═══ STUDY MATERIAL
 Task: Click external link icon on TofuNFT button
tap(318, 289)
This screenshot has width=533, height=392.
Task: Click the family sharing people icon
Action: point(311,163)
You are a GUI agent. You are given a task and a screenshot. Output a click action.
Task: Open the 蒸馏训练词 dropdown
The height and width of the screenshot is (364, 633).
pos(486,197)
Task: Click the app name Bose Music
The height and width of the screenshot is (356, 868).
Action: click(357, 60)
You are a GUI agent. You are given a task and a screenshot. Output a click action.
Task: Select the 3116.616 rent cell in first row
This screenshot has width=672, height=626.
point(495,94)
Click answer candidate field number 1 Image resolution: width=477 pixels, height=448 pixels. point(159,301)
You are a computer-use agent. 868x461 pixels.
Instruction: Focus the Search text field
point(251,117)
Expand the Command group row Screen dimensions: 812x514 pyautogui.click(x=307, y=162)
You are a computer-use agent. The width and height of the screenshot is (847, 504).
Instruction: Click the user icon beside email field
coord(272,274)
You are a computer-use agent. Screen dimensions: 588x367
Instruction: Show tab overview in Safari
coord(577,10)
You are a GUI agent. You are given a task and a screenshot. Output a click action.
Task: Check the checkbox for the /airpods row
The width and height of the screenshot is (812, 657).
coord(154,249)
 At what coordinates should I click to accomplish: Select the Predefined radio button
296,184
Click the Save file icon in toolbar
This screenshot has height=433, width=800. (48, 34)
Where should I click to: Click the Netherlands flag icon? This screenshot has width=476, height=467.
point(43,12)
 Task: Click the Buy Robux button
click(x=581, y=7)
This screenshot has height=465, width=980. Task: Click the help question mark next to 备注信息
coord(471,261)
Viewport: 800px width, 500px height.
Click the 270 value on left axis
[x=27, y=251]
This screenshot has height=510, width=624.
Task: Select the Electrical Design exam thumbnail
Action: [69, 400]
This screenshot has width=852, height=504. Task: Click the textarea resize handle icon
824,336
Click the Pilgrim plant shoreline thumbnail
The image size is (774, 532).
══════
▶ **PROBLEM STATEMENT**: Out of the preceding entries, pull each line that contains the word "computer".

▶ **OUTPUT OF THE EXERCISE**:
You are a computer-use agent. 868x461 pixels.
You are a computer-use agent. The width and height of the screenshot is (847, 504).
You are a computer-use agent. Screen dimensions: 588x367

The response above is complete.